Personal information
- Born: 27 September 1994 (age 31)

Sport
- Country: Great Britain
- Sport: wheelchair racing
- Event: Sprints

Medal record
Men's athletics
Representing Great Britain
2016 Paralympic Games
| Silver medal – second place | 2016 Paralympic Games | 100 m T33 |
IPC World Championships
| Silver medal – second place | 2017 London | 100 m T33 |
| Bronze medal – third place | 2015 Doha | 100 m T33 |
IPC European Championships
| Gold medal – first place | 2016 Grosseto | 100 m T33 |

= Toby Gold =

English wheelchair racer

Toby Gold (born 27 September 1994) is an English wheelchair racer. He is classified as a T33 athlete and competes primarily in sprint events, winning the 100m gold in the 2016 European Championships and silver at the 2016 Paralympic Games.

==Personal history==
Gold was born in England in 1994. He was educated at Wimbledon College and St Mary's University, Twickenham, both Roman Catholic schools. He studied Sports Science at St Mary's.

==Athletics career==
Gold first became involved in athletics after being spotted playing wheelchair basketball in 2011. He was invited to try out at Kingsmeadow Athletics Stadium in Kingston, and subsequently joined the wheelchair training squad. By 2012 he was classified as a T33 disability athlete and began competing at national meets, mainly in sprint events.
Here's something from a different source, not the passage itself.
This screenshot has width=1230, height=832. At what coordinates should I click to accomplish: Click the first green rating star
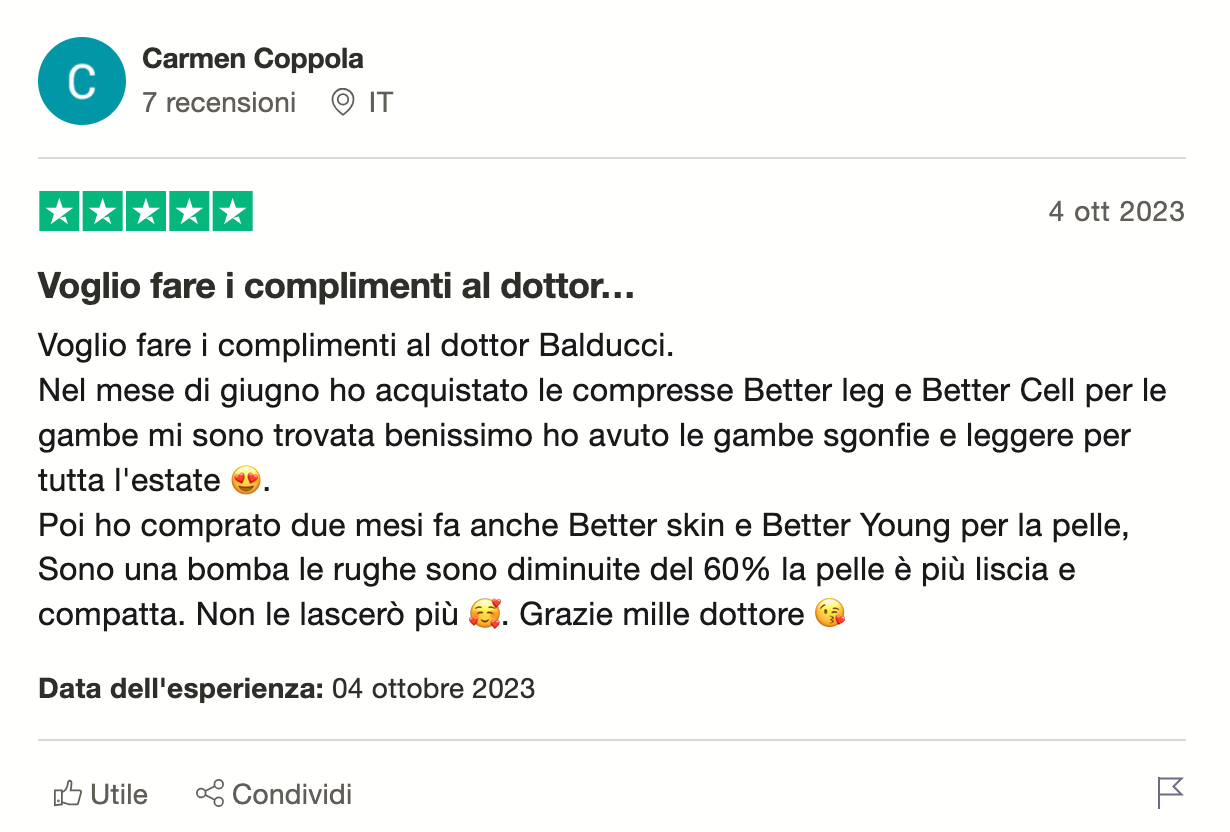click(60, 211)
During 2013 and 2014 Gold kept competing at national competitions winning gold medals at IWAS World Junior Games. In May 2014 he travelled to Notwill in Switzerland to compete at his first overseas event, where he collected gold in both the 100m and 200m events. Gold first represented Great Britain in a major international meet at the 2015 IPC Athletics World Championships in Doha.

Due to the absence of any 200m and 400m events, Gold only contested the 100m race, where he finished third to collect the bronze medal. The following year, in the buildup to the 2016 Summer Paralympics, Gold appeared at the European Championships in Grosseto. In a limited field, Gold finished first, beating fellow British athlete Dan Bramall into second place. Gold's finishing time of 17.64 was more than a second a half faster than his result the year previous in Doha. Gold won a Silver Medal at the 2016 Paralympic Games.